Okay, so the product people let go of their pot of gold at the end of the rainbow. How do you carve a feature up in a way that identifies a small piece as the first minimally viable one? This is the practice of product development that requires continual practice, ideally some training, and patience. It’s a craft/skill just like software engineering. The techniques of behavior-driven development, particularly expressing requirements in Gherkin, are well-suited in aiding this task. The Gherkin, developed in collaboration among the Three Amigos, helps to flesh out all the minutia of details that are involved in building a feature.
This will, hopefully, result in a very large scenario will a lot of givens and, even better, a lot of whens and thens (from what initially looked like a small, “atomic” or indivisible feature). This provides a path forward to slicing it up. Separate along the “whens” and the “thens”. Then try to identify “given-when-then” sequences embedded in the given of one scenario, and factor them out.

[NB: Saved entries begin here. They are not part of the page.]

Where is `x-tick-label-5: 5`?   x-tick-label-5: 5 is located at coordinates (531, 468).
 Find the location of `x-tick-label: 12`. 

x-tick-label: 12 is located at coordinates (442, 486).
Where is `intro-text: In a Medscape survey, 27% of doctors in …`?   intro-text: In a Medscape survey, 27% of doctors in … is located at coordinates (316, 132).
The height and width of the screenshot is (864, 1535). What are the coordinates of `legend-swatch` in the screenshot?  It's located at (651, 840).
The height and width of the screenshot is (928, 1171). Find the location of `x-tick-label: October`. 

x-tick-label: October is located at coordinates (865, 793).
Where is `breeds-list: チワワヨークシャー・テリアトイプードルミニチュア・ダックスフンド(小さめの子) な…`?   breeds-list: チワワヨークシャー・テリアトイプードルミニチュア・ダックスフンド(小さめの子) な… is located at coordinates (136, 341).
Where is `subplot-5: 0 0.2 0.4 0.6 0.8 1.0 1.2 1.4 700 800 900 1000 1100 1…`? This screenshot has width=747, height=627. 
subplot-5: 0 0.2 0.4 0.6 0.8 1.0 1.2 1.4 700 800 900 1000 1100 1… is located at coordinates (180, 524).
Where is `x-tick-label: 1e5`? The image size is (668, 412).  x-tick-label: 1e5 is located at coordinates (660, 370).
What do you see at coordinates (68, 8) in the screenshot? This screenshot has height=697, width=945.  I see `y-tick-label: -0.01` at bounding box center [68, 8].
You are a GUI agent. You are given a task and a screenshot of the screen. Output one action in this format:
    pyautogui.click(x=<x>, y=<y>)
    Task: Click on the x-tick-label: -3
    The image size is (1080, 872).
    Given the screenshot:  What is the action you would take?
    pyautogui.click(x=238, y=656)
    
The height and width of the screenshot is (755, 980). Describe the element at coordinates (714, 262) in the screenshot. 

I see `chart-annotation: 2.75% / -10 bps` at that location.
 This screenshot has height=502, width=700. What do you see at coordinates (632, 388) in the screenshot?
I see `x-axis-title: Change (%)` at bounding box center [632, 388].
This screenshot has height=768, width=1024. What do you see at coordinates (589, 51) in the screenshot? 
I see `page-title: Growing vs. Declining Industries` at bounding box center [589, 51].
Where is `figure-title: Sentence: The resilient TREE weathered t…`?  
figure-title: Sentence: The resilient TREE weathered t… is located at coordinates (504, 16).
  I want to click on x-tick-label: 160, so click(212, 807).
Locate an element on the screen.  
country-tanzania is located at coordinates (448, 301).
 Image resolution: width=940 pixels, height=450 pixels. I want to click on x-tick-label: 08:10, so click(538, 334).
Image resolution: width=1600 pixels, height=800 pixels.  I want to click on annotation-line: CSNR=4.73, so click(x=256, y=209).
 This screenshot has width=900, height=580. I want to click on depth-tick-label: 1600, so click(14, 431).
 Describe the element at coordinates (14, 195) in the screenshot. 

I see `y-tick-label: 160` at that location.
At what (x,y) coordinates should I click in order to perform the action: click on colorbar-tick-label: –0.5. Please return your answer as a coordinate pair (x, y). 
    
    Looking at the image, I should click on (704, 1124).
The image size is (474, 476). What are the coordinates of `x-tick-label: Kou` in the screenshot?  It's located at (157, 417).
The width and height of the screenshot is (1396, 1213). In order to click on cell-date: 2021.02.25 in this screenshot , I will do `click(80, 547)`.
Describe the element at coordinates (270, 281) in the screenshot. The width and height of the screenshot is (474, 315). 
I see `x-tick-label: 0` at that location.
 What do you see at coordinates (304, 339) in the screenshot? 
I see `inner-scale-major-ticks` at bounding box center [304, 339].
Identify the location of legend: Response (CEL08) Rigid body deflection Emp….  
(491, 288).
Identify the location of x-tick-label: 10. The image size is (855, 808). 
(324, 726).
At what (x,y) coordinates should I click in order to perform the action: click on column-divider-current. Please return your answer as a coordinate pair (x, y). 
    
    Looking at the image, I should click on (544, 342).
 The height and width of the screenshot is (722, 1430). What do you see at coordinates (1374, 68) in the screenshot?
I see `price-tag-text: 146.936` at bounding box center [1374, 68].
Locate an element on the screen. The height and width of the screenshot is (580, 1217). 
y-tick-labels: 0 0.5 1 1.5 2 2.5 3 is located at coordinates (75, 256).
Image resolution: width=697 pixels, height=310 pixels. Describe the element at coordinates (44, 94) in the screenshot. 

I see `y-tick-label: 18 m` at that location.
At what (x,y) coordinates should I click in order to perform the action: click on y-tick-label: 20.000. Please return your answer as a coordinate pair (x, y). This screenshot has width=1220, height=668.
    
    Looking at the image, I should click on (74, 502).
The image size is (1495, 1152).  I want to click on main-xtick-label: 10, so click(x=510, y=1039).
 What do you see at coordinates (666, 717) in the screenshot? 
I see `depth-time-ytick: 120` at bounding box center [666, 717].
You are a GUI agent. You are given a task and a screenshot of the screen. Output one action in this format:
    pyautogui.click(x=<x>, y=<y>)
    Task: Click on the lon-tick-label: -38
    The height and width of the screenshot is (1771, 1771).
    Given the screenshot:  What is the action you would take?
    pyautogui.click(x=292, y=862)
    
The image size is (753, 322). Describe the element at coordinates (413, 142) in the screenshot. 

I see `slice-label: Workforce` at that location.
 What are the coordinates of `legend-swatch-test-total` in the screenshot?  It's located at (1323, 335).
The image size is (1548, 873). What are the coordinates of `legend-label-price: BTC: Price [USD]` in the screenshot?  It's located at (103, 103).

Then start organizing the collection of small scenarios. Some of them are independent. Others are tied sequentially to each other (the “then” of one is the “given/when” of another). This will reveal dependencies among these scenarios. Dependent ones can’t be implemented without implementing the ones they depend on first. So identify where the dependency chains begin. How long does that chain need to be to provide some valuable unit of customer experience?
This is, like the engineering problems above, a dedicated topic of its own. But that is, roughly, what starting to solve the problem of product development would look like.
The main point here is that solving these engineering and product development problems is the essential task of increasing and optimizing for business agility. If you want to release working software frequently, this is where your time needs to be spent. If you work on learning about and solving these problems, you will work toward achieving business agility.
If you spend all your effort thinking about how to define your org chart, whether to call this organization a “release train” or “solution train”, how many planning meetings to have per week and what to call them, etc., and you’re ignoring or downplaying the engineering and product development problems, then you won’t.